Les fabuleuses consoles de balcon de Montréal
Dans plusieurs quartiers de Montréal, elles font tellement partie du décor urbain, sont tellement omniprésentes, qu’on ne les remarque plus. Si on a beaucoup écrit sur ces extravagants escaliers, de même que sur les corniches et les couronnements de leur architecture résidentielle populaire, personne ne s’est attardé à répertorier, à valoriser les tout aussi extravagantes et pittoresques consoles de balcon de Montréal.
Il s’agit pourtant là d’une composante remarquable et caractéristique de plusieurs rues, ainsi qu’une manifestation exceptionnelle d’un art populaire, modeste mais appliqué, soigné et attrayant.
Dans tous les grands styles d’architectures, les consoles ont reçu une attention particulière, sont généralement élaborées, sculptées d’ornements divers : personnages, animaux stylisés, motifs végétaux ou autres.

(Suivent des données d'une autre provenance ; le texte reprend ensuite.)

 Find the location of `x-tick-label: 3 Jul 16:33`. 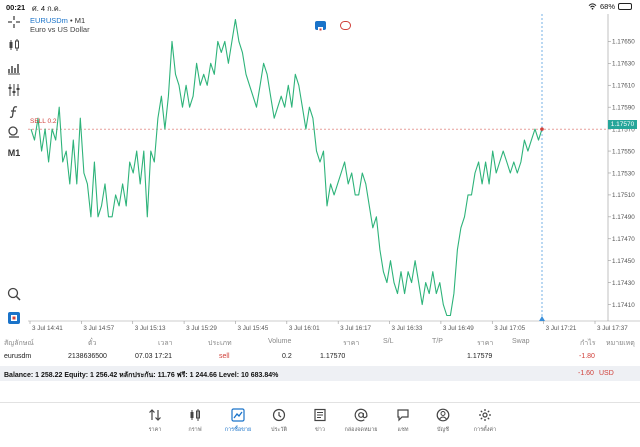

x-tick-label: 3 Jul 16:33 is located at coordinates (408, 328). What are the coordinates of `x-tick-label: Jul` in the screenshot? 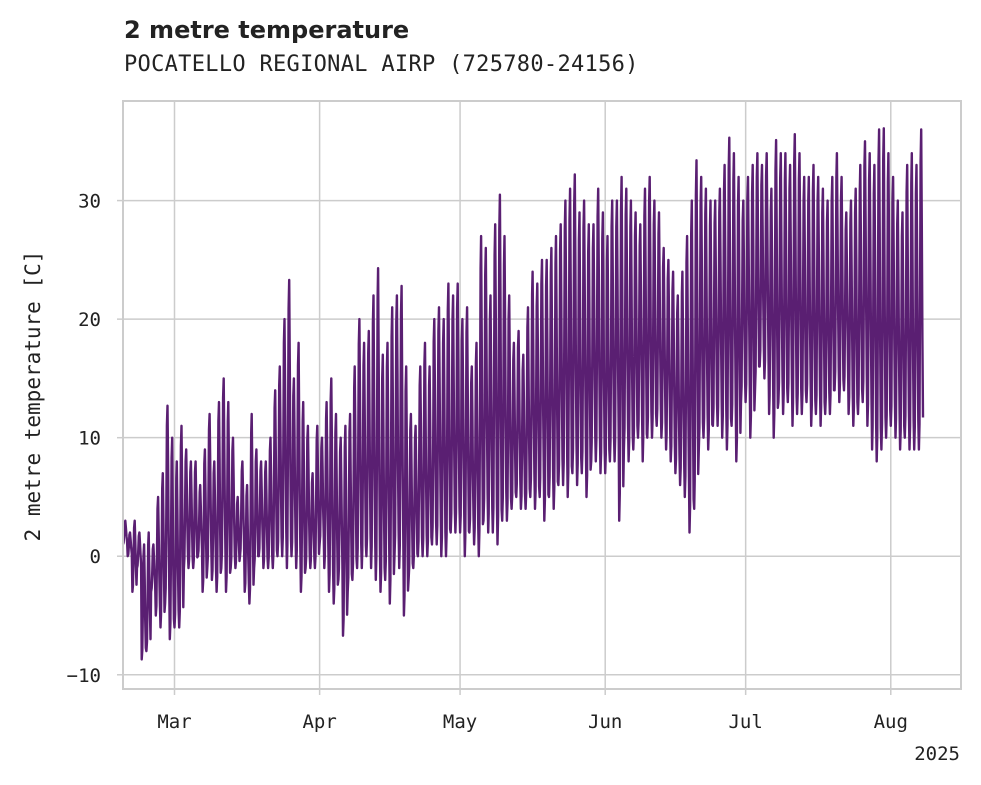 It's located at (745, 722).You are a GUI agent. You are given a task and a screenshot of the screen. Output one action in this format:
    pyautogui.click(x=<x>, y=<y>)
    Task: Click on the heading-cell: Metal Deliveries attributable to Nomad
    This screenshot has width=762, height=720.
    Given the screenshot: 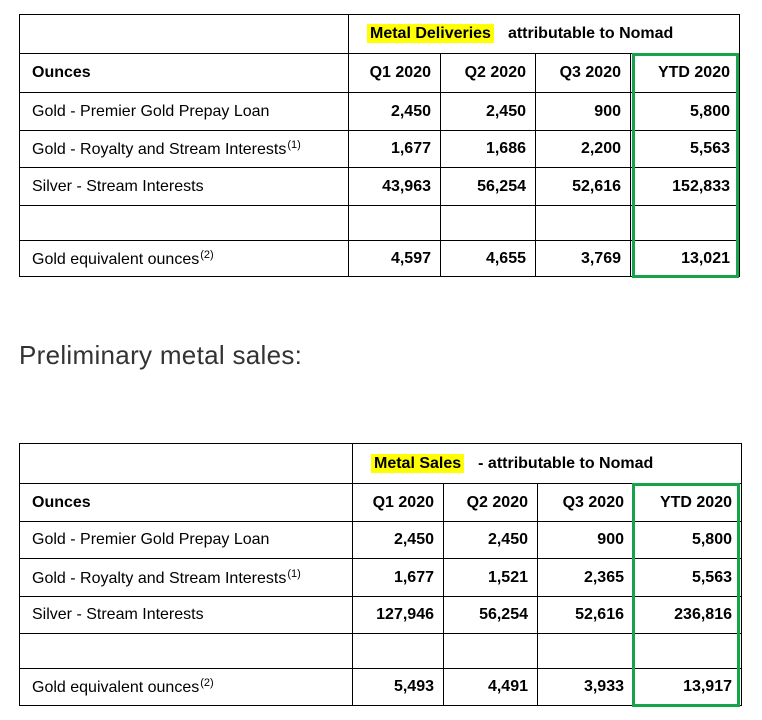 What is the action you would take?
    pyautogui.click(x=544, y=34)
    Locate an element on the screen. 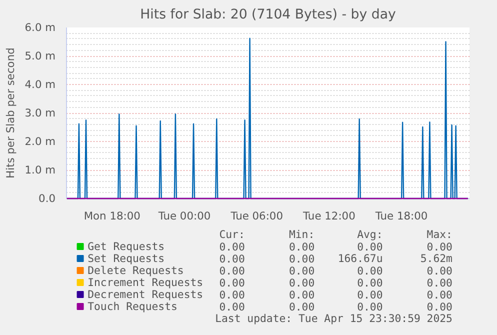 The width and height of the screenshot is (497, 335). y-tick-label: 4.0 m is located at coordinates (40, 84).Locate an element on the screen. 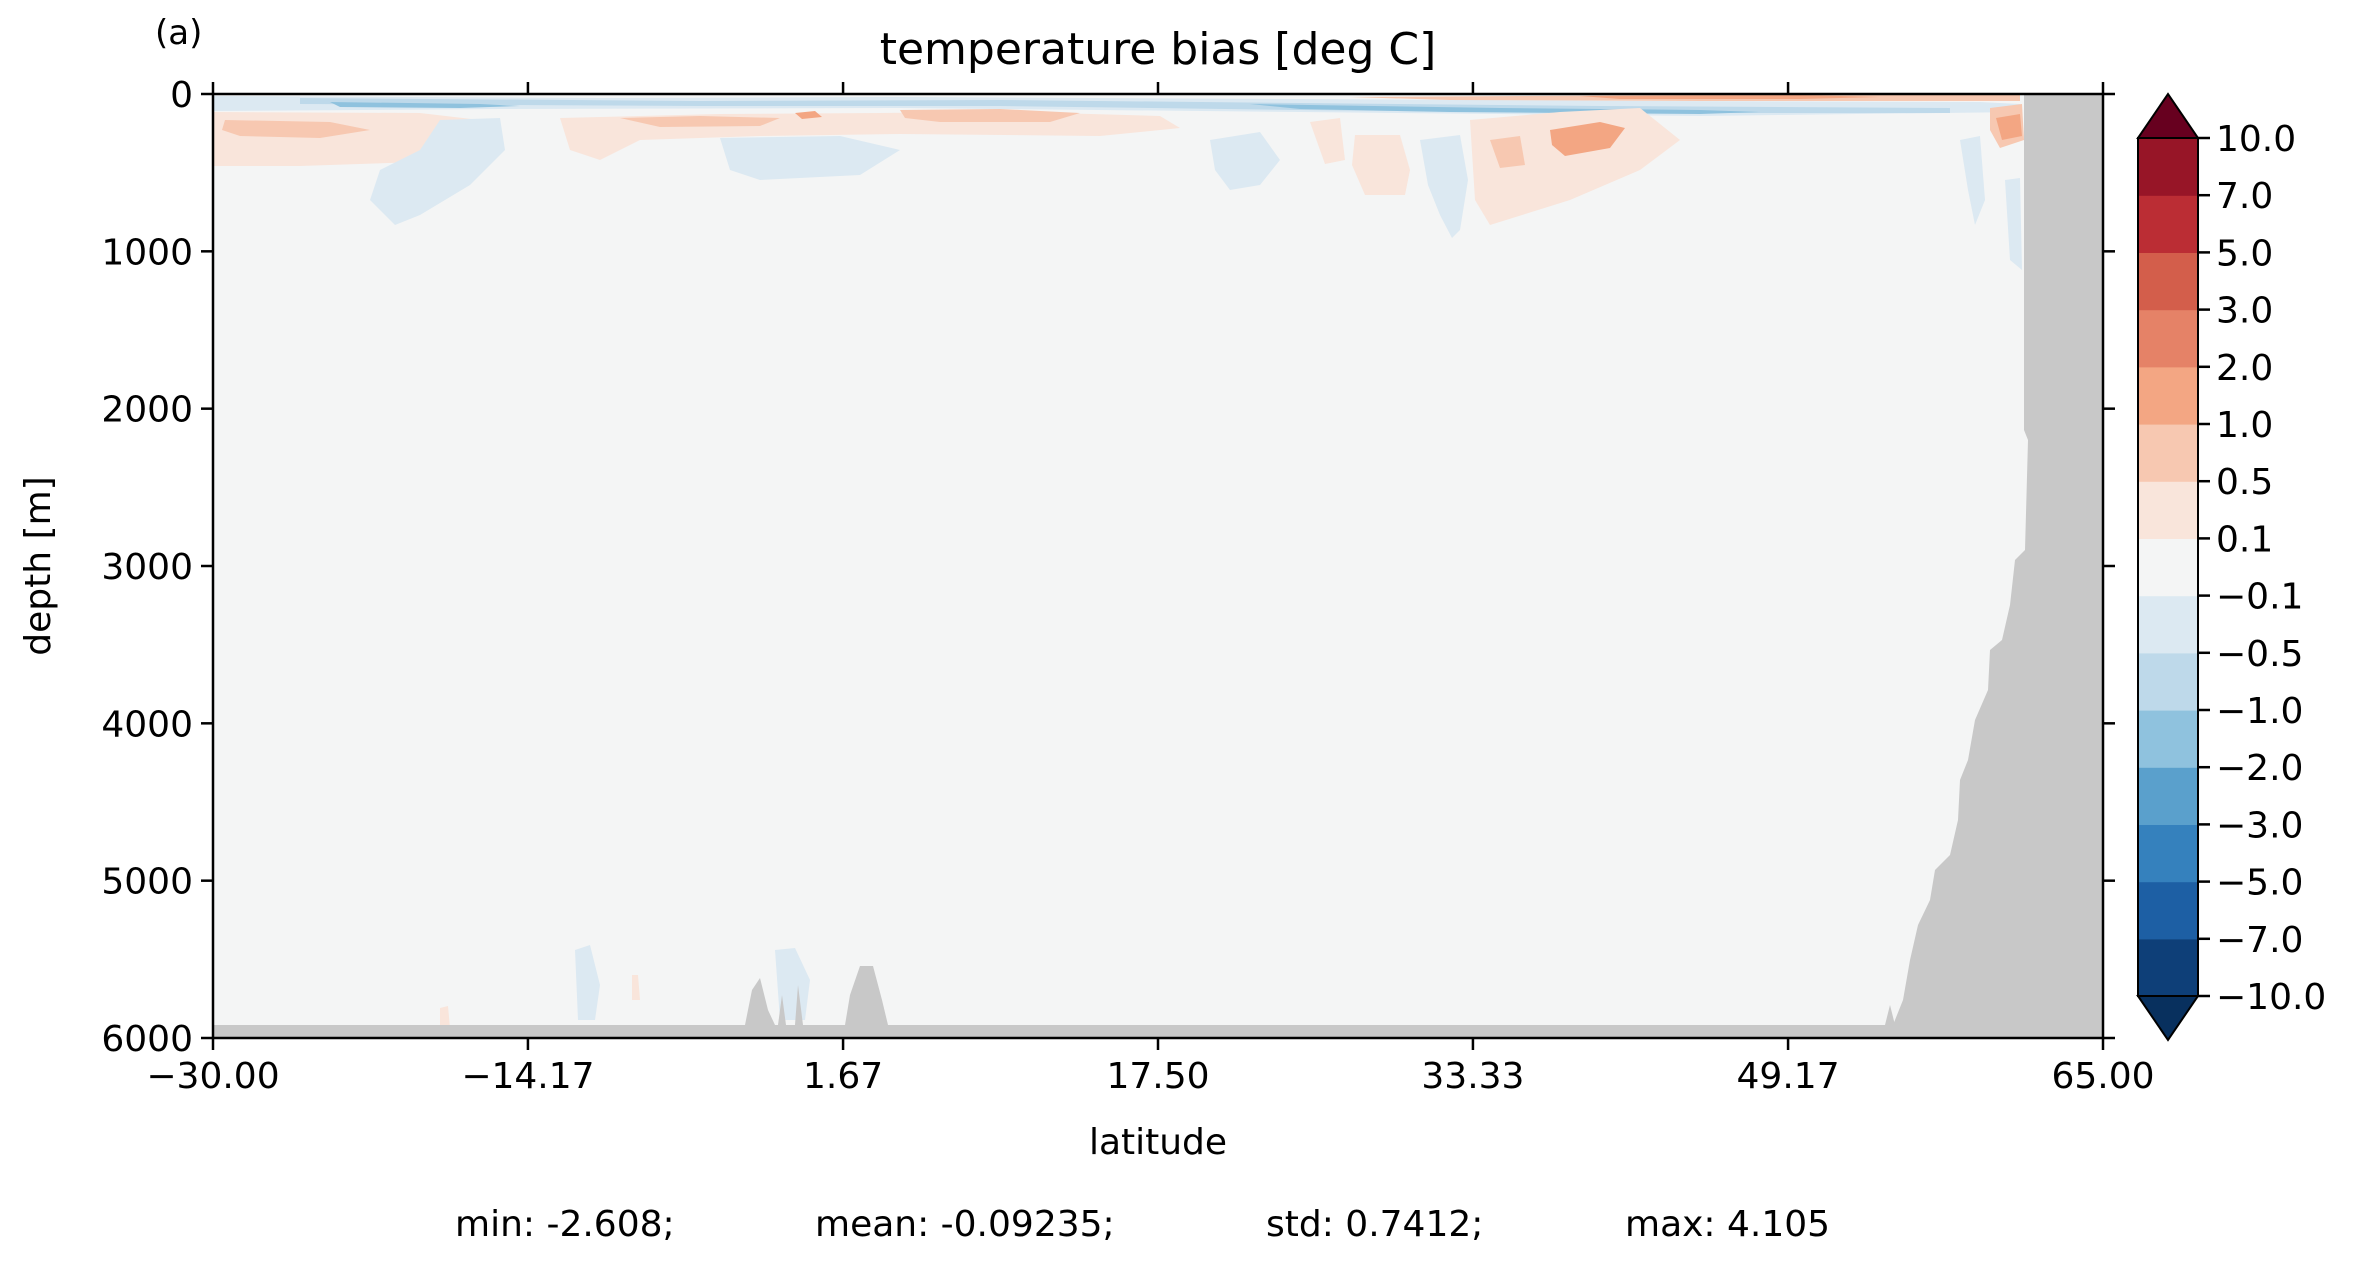 This screenshot has height=1263, width=2362. deep-warm-tropics is located at coordinates (636, 988).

Dans la construction résidentielle, au tournant des 19e et 20 siècles, les consoles ornementées de Montréal constituent un bel et précieux exemple d’adaptation de cet élément, de cet accent visuel à un habitat populaire, à une architecture sans architecte. On retrouve ces ouvrages de menuiserie sur des résidences cossues, dans les beaux quartiers de Montréal, mais cet élément de construction est largement plus répandu et caractéristique dans les quartiers populaires, sur les façades des duplex et des triplex en bandes, dont les escaliers extérieurs commanderaient forcément des balcons.
Ces composantes fonctionnelles, devenues ornementales, sont par ailleurs infiniment diversifiées, souvent très élaborées, et généralement harmonieuses, bien que parfois naïves, voire merveilleusement décadentes. Mais elles demeurent toujours parfaitement adaptées à la fonction et à la composition des façades où elles se retrouvent.
Face à la diversité des modèles, il apparait que ces assemblages n’étaient généralement pas produits par de grandes entreprises, mais étaient laissés à l’initiative de l’artisan ou d’un petit atelier de quartier. Enfin, on peut facilement constater que cet accent visuel avait un but secondaire : témoigner de la fierté du propriétaire, du constructeur, du menuisier.
Il est heureux de voir que beaucoup de propriétaires prennent la peine de restaurer ce précieux patrimoine, de l’entretenir. On constate même que nombreux sont ceux qui le mettent en valeur par un choix judicieux de couleur, parfois une polychromie pouvant aller d’une digne retenue à une exubérante intrusion dans l’art naïf.
Si beaucoup de consoles ont été préservées, parfois reconstruites à l’identique lorsque c’était nécessaire, on doit déplorer que de très nombreux balcons ont perdu tout leur charme, leurs supports d’origine ayant été remplacés par de grossières équerres en acier. Bien mauvais calcul, puisque l’on constate aujourd’hui que les résidences des quartiers populaires qui ont conservé intégralement leur caractère originel sont maintenant très valorisées, recherchées, et ont acquis une plus-value. À l’opposé, sont grandement dévaluées celles où, pour simplifier, on a remplacé les couronnements et les corniches par un déclin de vinyle, les balustrades en fer ornemental par de piteuses rambardes préfabriquées en aluminium, voire en vinyle, et les riches consoles par d’indigents supports en cornières d’acier industrielles.
On peut également déplorer qu’un grand nombre de ces précieux ornements soient en très mauvais état, en grand manque d’entretien et deviennent bientôt, en partie, une espèce en voie d’extinction.
Enfin, si on peut retrouver des consoles ornementales dans d’autres villes et villages du Québec, ou ailleurs dans le monde, elles ne sont jamais aussi omniprésentes, aussi remarquables qu’à Montréal.
Bonne balade dans les quartiers de Montréal, enrichis de cet art populaire, de cet autre art de la rue. Bonne découvertes et, éventuellement, bon safari photo.